SUPPLIED DATA:

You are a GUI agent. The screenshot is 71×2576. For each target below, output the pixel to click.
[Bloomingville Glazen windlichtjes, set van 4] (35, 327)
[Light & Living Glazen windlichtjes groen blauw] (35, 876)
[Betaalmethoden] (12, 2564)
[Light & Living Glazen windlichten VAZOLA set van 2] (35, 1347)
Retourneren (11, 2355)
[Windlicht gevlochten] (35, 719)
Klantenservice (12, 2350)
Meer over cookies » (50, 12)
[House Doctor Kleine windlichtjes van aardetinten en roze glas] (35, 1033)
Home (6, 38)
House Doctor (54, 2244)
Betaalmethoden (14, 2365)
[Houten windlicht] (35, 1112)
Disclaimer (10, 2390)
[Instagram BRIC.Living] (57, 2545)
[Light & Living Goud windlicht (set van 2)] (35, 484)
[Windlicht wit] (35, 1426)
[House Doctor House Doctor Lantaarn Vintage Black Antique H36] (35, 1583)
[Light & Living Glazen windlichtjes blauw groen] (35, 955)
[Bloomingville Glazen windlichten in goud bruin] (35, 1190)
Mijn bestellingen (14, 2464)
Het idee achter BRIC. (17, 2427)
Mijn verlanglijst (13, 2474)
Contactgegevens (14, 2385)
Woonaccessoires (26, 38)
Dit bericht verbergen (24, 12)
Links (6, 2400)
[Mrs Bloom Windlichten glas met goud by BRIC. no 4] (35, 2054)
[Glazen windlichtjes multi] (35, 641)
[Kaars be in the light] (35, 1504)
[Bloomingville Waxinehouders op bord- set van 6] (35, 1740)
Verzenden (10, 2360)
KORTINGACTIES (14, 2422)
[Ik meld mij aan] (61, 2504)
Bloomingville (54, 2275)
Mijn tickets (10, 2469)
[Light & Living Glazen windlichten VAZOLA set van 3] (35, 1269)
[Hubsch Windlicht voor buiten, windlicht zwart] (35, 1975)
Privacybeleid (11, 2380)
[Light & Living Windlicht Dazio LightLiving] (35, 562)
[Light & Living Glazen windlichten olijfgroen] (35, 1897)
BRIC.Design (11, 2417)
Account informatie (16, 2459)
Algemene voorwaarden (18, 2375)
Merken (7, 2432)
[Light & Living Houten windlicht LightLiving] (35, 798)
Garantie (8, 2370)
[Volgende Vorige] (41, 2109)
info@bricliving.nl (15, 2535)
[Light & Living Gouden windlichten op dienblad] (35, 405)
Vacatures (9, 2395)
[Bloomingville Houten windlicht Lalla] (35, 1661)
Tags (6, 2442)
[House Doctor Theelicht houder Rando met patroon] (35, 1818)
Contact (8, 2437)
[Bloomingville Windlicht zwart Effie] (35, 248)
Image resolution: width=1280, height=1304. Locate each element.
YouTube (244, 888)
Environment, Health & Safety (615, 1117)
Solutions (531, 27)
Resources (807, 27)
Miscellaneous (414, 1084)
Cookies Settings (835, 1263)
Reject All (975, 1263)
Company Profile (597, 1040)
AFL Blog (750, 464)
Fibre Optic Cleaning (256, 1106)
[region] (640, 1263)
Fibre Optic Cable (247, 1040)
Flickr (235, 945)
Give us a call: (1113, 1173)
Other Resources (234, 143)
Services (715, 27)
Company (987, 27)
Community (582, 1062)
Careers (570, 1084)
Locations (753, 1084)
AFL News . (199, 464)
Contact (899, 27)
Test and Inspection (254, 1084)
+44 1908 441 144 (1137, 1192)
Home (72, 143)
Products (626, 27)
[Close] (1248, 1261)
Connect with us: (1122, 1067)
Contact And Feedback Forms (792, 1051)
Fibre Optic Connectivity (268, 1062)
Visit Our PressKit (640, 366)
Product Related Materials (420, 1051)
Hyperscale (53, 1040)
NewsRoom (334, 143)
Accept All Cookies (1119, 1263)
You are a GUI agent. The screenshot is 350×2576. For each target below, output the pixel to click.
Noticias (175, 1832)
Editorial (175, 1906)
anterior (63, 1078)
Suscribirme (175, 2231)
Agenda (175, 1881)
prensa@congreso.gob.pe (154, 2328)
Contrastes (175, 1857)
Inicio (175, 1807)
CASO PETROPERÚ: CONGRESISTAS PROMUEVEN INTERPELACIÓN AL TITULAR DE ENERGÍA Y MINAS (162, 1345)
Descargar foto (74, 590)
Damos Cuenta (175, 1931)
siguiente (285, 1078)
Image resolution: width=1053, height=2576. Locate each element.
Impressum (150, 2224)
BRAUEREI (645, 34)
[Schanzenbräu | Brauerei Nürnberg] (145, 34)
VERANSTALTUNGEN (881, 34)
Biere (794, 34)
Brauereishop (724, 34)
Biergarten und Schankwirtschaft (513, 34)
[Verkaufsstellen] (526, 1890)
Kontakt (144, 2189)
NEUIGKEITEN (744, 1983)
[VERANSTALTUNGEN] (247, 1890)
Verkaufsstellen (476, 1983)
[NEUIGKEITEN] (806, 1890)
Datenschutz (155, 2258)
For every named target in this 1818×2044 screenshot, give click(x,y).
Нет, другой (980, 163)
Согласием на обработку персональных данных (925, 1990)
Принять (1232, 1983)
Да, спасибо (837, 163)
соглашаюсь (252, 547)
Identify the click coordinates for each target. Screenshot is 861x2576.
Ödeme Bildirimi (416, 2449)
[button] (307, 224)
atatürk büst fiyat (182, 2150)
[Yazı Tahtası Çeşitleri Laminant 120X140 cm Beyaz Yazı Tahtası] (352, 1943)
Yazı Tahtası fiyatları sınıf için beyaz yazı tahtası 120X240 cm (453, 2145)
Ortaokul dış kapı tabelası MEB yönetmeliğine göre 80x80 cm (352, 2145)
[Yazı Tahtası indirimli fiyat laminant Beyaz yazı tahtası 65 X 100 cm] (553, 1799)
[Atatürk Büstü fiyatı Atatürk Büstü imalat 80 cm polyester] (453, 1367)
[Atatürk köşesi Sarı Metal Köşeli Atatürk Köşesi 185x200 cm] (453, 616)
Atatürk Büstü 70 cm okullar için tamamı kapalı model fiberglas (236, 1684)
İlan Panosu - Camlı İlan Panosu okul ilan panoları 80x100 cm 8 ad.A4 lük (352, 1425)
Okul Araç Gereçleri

WHAT THE EXERCISE ASKS: Copy the lines from the start of the data verbatim, stopping after the line containing "Meer over cookies".

PROBLEM SOLUTION:
You are a GUI agent. The screenshot is 71×2576. For each target below, output the pixel to click.
[Bloomingville Glazen windlichtjes, set van 4] (35, 327)
[Light & Living Glazen windlichtjes groen blauw] (35, 876)
[Betaalmethoden] (12, 2564)
[Light & Living Glazen windlichten VAZOLA set van 2] (35, 1347)
Retourneren (11, 2355)
[Windlicht gevlochten] (35, 719)
Klantenservice (12, 2350)
Meer over cookies » (50, 12)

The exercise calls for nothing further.